Content starts
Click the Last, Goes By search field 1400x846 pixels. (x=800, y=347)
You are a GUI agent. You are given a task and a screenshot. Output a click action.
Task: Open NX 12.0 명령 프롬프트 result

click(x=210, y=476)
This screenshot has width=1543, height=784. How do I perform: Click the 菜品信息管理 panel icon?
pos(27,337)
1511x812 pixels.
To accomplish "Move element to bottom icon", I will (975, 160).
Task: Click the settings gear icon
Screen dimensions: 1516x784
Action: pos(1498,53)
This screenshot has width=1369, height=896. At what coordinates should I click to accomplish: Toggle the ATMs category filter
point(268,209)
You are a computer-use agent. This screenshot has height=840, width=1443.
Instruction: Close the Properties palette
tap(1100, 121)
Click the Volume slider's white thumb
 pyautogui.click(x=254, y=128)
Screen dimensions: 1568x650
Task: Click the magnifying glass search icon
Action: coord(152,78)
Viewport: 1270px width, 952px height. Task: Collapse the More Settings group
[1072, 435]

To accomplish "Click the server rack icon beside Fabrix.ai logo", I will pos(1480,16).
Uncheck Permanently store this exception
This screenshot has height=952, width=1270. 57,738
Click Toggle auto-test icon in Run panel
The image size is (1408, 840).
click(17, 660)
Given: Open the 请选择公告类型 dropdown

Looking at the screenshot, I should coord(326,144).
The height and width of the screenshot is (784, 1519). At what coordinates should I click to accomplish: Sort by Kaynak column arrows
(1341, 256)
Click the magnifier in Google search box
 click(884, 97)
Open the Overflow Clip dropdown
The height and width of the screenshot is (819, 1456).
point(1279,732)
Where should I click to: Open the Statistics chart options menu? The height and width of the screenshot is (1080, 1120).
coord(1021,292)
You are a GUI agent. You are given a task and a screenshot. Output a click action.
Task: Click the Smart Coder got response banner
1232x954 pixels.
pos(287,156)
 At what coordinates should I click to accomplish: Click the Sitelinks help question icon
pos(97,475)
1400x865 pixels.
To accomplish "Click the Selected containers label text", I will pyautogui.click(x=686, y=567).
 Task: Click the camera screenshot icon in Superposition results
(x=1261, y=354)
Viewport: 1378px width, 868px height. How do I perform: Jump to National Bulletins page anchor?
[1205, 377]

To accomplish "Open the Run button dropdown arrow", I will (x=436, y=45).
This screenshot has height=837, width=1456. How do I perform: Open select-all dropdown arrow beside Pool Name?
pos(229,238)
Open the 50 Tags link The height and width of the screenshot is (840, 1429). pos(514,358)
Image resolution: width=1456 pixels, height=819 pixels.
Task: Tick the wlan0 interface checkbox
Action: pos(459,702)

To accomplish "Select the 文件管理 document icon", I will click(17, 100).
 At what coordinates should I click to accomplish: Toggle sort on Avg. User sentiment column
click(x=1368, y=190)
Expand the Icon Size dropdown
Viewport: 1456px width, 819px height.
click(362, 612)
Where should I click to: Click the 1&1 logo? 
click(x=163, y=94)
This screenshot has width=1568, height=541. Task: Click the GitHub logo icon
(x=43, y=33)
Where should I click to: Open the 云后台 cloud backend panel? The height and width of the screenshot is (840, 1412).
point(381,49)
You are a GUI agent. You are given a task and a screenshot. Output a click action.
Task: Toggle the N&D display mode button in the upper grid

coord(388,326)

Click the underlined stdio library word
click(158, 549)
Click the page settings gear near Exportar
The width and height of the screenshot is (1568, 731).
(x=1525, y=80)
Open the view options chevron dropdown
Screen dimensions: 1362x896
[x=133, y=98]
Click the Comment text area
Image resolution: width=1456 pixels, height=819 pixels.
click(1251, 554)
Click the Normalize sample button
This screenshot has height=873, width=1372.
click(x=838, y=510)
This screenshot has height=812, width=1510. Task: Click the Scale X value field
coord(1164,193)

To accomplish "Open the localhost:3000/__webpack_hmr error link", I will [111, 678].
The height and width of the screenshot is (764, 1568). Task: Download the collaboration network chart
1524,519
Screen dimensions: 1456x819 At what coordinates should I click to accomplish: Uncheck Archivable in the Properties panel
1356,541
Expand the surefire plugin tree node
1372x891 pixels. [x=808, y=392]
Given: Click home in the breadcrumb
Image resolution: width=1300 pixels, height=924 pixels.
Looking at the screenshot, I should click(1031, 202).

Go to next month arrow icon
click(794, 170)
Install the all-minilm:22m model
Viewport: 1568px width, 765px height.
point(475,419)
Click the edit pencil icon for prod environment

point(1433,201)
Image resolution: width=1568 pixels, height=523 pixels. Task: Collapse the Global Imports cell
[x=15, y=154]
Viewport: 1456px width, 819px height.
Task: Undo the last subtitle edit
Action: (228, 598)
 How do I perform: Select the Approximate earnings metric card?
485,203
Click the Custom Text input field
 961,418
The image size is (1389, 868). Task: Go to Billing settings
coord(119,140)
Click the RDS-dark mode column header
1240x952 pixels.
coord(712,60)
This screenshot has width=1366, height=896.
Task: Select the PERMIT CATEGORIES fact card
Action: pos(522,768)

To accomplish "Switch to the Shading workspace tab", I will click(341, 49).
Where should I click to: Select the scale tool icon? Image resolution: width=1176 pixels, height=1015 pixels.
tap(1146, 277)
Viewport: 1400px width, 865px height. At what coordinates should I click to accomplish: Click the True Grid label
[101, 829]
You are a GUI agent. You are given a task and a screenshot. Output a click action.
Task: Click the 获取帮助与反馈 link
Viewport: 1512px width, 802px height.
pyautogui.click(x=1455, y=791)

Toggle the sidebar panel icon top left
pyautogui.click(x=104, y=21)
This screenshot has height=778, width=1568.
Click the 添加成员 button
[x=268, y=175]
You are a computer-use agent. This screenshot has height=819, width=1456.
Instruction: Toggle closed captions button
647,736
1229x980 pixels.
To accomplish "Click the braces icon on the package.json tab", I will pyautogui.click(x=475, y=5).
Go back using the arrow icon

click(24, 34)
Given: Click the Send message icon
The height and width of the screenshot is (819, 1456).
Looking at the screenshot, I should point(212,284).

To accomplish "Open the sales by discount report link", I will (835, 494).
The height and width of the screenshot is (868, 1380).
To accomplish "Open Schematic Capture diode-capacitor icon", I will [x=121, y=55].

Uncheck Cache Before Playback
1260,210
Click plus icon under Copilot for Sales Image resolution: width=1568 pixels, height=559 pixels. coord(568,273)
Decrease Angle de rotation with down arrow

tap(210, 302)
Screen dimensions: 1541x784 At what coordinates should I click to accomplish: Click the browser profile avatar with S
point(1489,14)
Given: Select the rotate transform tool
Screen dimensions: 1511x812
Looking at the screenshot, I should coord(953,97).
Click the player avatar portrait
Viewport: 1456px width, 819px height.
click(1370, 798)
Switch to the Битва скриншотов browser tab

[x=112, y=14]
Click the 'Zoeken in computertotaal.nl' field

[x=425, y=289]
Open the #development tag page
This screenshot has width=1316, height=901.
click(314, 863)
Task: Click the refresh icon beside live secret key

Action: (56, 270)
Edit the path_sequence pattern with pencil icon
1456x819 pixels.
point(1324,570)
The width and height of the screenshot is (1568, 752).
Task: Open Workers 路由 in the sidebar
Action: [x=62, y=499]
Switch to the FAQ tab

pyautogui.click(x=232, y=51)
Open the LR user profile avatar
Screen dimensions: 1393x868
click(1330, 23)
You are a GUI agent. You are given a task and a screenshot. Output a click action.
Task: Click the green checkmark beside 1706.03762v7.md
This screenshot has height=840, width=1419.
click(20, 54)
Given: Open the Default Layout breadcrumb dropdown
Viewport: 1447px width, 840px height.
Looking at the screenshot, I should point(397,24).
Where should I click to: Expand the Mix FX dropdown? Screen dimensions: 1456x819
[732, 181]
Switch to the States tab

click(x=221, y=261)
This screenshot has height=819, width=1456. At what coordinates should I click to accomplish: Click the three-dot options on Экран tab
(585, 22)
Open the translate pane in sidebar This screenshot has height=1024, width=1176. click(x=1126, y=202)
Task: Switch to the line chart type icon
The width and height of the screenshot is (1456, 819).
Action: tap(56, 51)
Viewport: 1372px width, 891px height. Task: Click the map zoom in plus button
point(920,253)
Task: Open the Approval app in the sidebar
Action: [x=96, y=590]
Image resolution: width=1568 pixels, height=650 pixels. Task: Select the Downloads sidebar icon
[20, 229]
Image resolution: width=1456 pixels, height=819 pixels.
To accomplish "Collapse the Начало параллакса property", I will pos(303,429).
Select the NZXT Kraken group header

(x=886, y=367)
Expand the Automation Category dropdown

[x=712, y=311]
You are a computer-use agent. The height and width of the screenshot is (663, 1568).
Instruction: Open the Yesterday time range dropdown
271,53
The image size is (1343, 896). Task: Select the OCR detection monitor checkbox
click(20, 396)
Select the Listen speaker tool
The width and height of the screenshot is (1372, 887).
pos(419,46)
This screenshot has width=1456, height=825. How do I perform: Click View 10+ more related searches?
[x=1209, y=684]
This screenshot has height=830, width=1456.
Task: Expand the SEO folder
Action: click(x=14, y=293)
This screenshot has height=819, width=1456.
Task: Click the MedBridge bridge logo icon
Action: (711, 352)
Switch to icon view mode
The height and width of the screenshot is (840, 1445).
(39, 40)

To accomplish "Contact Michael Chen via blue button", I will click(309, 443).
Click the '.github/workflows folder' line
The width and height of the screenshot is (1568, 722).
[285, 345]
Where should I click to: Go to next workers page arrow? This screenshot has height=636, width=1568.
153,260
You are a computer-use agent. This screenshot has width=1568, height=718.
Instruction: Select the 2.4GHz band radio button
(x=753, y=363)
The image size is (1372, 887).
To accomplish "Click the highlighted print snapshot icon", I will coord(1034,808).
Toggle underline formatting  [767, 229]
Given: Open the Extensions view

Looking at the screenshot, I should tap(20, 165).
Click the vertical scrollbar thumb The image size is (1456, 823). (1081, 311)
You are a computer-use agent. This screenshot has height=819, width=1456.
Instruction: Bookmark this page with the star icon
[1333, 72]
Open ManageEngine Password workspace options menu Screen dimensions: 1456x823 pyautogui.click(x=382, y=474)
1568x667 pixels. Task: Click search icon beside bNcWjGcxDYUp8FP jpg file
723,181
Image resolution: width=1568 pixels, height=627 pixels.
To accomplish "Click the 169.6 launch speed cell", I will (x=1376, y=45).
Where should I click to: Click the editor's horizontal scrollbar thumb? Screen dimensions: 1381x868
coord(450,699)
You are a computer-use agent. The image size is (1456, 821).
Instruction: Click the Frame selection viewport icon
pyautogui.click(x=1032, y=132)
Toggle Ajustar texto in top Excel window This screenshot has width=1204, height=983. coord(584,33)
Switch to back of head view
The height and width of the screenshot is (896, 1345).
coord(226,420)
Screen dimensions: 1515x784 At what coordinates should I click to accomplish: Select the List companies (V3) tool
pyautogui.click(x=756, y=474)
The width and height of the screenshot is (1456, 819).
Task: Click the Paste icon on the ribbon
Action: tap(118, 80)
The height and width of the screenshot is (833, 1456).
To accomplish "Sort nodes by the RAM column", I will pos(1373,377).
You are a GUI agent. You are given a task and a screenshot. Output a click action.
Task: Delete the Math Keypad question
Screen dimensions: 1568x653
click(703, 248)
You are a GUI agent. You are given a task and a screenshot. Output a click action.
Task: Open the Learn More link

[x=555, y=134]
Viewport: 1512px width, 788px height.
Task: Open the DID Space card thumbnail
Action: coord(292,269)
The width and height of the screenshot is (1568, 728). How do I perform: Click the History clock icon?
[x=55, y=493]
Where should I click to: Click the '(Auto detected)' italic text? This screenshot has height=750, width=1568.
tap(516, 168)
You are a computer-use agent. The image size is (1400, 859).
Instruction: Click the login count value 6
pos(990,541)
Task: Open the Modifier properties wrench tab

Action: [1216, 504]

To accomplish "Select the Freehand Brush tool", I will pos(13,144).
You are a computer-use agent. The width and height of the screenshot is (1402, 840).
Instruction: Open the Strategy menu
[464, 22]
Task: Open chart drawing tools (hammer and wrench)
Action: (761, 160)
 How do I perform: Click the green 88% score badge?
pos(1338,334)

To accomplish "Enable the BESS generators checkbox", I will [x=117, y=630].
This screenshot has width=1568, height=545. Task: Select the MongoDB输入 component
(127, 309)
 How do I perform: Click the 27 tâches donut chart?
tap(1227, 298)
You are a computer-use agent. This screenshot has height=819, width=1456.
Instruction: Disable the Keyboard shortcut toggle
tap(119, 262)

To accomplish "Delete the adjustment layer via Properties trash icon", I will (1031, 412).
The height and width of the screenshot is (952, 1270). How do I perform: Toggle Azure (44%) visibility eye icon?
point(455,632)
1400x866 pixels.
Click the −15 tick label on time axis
Content ends
Task description: Copy every line from the entries that contains the word "Delete".

Result of this exercise:
Task: Delete the Math Keypad question
To accomplish "Delete the adjustment layer via Properties trash icon", I will (1031, 412).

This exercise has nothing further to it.